Larval growth rate and sex determine resource allocation and stress responsiveness across life stages in juvenile frogs.

The extent to which interactions between environmental stressors and phenotypic variation during larval life stages impose carry-over effects on adult phenotypes in wildlife are not clear. Using semi-natural mesocosms, we examined how chronically low food availability and size-specific phenotypes in larval amphibians interact and carry over to influence frog growth, resource allocation, endocrine activity and survival. We tagged three cohorts of larvae that differed in body size and developmental stage at 3 weeks after hatching, and tracked them through 10 weeks after metamorphosis in high and low food conditions.
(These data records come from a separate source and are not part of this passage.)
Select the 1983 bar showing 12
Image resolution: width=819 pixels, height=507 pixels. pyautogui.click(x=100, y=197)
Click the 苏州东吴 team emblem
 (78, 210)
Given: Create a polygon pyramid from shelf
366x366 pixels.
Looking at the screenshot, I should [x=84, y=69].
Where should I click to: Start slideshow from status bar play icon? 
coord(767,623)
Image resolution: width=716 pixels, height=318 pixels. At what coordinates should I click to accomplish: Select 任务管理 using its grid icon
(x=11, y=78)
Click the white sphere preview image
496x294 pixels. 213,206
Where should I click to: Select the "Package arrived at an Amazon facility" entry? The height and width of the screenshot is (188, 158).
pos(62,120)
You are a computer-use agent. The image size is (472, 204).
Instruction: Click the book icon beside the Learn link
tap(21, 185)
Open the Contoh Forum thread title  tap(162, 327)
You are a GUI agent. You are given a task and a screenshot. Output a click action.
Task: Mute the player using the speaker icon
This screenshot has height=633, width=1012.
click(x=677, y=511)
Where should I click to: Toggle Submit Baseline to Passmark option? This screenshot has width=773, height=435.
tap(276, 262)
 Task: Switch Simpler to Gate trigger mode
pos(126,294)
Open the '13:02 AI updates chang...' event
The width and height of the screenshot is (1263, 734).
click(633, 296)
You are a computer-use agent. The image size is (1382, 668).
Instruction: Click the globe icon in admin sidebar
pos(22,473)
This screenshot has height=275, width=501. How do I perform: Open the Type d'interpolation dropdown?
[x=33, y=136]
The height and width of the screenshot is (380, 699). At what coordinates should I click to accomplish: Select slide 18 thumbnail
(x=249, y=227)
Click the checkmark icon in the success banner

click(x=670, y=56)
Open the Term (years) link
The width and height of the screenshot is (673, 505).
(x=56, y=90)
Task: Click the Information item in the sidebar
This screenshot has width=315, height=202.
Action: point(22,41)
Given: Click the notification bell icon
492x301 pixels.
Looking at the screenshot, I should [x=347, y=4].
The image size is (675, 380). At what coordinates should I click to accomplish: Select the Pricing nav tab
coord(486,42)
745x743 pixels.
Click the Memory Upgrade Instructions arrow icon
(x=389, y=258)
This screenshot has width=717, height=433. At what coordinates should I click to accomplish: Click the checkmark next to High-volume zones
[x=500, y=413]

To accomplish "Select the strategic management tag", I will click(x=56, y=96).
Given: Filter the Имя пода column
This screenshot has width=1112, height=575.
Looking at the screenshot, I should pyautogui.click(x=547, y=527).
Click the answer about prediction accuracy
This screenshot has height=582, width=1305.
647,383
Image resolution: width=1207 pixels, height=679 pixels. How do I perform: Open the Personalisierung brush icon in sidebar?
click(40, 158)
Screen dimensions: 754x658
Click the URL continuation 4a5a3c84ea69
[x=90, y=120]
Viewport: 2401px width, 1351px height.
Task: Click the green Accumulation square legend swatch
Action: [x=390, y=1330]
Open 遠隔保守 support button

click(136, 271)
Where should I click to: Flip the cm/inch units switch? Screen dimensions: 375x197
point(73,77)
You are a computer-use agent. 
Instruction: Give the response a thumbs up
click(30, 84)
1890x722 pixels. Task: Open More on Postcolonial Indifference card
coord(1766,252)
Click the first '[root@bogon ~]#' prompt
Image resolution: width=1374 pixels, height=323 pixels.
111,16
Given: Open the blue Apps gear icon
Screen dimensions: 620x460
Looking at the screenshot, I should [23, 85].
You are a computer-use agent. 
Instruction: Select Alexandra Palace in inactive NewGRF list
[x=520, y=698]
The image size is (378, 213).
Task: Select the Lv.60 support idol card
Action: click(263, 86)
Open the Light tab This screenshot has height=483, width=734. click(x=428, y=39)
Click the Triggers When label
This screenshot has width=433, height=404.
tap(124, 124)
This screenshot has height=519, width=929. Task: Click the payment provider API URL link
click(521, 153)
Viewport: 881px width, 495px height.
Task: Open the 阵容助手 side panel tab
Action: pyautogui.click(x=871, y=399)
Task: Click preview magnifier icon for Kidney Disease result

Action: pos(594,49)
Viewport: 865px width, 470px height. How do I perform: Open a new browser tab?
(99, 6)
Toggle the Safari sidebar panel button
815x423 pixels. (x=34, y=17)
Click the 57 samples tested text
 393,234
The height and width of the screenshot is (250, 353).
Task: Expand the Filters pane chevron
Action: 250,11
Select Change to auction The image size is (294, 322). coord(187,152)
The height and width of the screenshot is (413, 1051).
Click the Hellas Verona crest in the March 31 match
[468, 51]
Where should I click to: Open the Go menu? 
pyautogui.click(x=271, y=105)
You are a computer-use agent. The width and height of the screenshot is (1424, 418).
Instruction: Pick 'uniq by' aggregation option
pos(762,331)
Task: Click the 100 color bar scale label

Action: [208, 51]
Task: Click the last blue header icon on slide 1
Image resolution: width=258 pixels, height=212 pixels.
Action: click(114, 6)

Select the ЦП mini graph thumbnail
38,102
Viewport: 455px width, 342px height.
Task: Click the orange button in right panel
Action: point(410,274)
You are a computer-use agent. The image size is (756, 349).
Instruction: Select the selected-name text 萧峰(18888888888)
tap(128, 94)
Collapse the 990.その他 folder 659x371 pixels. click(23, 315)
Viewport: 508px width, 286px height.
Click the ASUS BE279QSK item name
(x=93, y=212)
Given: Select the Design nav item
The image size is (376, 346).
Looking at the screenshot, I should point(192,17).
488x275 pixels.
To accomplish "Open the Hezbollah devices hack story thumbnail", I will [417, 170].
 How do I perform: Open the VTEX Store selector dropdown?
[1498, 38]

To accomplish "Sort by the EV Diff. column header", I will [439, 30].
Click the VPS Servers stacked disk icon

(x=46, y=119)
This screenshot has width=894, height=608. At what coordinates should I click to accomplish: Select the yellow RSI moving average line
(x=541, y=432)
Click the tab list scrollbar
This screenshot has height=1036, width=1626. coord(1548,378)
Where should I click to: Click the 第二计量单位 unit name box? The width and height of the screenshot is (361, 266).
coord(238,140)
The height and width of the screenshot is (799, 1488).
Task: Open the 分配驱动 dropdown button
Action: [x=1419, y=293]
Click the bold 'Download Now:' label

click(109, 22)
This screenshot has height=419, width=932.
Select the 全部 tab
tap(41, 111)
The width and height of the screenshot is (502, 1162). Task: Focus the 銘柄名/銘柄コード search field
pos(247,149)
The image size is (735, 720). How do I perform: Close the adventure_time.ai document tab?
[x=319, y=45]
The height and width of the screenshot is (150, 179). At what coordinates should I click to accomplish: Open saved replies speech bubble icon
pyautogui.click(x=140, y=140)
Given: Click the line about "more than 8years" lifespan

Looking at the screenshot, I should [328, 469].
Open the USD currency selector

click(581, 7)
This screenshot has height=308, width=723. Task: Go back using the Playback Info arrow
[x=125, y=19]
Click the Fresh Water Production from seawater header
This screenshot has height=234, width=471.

We found that growth and development rates during the early tadpole stage not only affected metamorphic rates, but also shaped resource allocation and stress responsiveness in frogs: the slowest growing larvae from low-food mesocosms exhibited a suppressed glucocorticoid response to a handling stressor; reduced growth rate and fat storage as frogs. We also show for the first time that larval developmental trajectories varied with sex, where females developed faster than males especially in food-restricted conditions. Last, while larval food restriction profoundly affected body size in larvae and frogs, time to metamorphosis was highly constrained, which suggests that the physiology and development of this ephemeral pond-breeding amphibian is adapted for rapid metamorphosis despite large potential variation in nutrient availability. Taken together, these results suggest that larval phenotypic variation significantly influences multiple dimensions of post-metamorphic physiology and resource allocation, which likely affect overall performance.